Data in this exercise Start Marker

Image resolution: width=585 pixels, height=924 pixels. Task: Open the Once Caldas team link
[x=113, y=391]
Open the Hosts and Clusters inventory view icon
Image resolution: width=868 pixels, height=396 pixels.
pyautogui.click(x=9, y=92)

Data in this exercise End Marker

What is needed is an exact copy of every entry.

Response to the task:
Image resolution: width=585 pixels, height=924 pixels. Task: Open the Once Caldas team link
[x=113, y=391]
Open the Hosts and Clusters inventory view icon
Image resolution: width=868 pixels, height=396 pixels.
pyautogui.click(x=9, y=92)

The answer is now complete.